| Srs. Representantes
de la Asamblea: Esta comisión de Salud se
dirige a ustedes, con el propósito de hallar una posible
solución, frente a una problemática como es
la del alcohol. Es por ello que al formar parte de esta sociedad,
e integrando esta comisión del foro barrial, nos sentimos
con la responsabilidad de actuar en función del beneficio
y progreso de ella.
Con el transcurso de los años, dicha adicción
se ha ido incrementando, en personas cada vez menores, tomando
mayor magnitud y relevancia en la actualidad, involucrando
y afectando a cada uno de nosotros.
En estos tiempos los adolescentes han sido los principales
consumidores de esta bebida, originándose en su mentalidad
la necesidad constante de consumirla, lo cual ha generado
un exceso en la toma de la misma. Esto no solo se traslada
a individuos particulares, sino que crea un ambiente donde
la mayor parte de los grupos se sumerge en el consumo de alcohol,
tanto en salidas nocturnas como en reuniones de toda índole.
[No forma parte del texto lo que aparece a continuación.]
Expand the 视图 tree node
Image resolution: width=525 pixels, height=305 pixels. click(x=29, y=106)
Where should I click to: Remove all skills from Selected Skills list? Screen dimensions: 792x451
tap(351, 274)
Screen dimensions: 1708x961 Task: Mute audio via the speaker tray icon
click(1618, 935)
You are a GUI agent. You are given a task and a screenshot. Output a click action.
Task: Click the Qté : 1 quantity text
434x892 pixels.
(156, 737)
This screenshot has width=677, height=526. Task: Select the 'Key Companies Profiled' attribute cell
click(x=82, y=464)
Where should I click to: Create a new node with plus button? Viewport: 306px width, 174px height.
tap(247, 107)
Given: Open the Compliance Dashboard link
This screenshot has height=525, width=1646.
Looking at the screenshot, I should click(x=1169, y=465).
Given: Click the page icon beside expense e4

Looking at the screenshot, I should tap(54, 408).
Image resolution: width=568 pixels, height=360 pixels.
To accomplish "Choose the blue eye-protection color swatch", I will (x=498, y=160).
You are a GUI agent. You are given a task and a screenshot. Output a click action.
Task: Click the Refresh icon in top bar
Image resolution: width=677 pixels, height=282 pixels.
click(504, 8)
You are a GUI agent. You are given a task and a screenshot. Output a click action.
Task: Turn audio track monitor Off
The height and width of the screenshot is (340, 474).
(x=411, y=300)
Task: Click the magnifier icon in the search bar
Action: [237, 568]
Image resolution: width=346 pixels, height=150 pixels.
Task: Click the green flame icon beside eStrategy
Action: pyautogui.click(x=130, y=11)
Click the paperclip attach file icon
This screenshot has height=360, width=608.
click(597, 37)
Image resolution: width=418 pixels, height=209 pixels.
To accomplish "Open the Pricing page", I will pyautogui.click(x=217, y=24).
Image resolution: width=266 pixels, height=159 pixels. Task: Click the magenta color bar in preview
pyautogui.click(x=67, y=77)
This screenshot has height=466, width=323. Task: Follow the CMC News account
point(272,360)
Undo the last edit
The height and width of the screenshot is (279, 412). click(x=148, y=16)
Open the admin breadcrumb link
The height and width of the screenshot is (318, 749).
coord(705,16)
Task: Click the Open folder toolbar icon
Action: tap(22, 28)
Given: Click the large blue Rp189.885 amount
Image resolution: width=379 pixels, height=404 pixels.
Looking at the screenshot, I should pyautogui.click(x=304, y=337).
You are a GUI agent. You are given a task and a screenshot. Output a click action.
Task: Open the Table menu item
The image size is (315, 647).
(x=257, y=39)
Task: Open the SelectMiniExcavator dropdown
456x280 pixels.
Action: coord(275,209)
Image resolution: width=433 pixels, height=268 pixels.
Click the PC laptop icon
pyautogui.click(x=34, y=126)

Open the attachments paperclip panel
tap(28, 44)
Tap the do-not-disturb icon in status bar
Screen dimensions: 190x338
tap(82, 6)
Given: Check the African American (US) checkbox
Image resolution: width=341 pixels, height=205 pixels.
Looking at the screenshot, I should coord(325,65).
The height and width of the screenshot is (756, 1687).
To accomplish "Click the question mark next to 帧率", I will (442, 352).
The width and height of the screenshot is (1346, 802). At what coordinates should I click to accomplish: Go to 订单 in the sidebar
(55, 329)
Muchos factores inciden en el consumo. La familia cumple
un rol fundamental, dado que si en ella los jóvenes
observan desde pequeños el consumo de sus mayores,
en un futuro lo tomaran como parte de su vida, así
también como de no prestarles atención y escucha
a los mismos, ellos generan un sentimiento de reproche que
se refleja en sus actos adictivos.
El descontrol y el exceso están pautados en gran
medida desde la publicidad, el producto no es distinguido
ni reconocido por sus cualidades objetivas, sino por toda
una mitología que se le asocia y fomenta a la negación
de la realidad, y a la exaltación de lo sobre humano.
Los televidentes están en contacto con estas constantemente,
por lo cual es muy difícil borrar esta imagen de sus
mentes.
En el siguiente proyecto proponemos la realizacion de diversas
medidas para prevenir y controlar el consumo desmesurado de
alcohol en menores y adultos, basándonos principalmente
en los primeros y todo aquello que pueden realizar los que
los rodean para hacerlos tomar conciencia de las serias consecuencias
que acarrea dicha adicción.
Planteamos la necesidad de compromiso por parte de colegios
e instituciones de nuestro barrio de los cercanos a él,
para que este proyecto se realice correctamente como lo hemos
desarrollado. También el Gobierno de la Ciudad de Buenos
Aires debe tomar conciencia de la importancia de su participación
en el asunto y del rol que debe cumplir en la toma de decisiones
y leyes para la regularización del consumo de alcohol.
El proyecto está dividido en tres fases que constan
en la realización de publicidades, campañas
y centros de ayuda al alcohólico, con terapias y medicamentos
necesarios. Las medidas planteadas alcanzarán a toda
la población de la ciudad y serán gratuitas
para que de esta manera todos puedan acceder a ellas.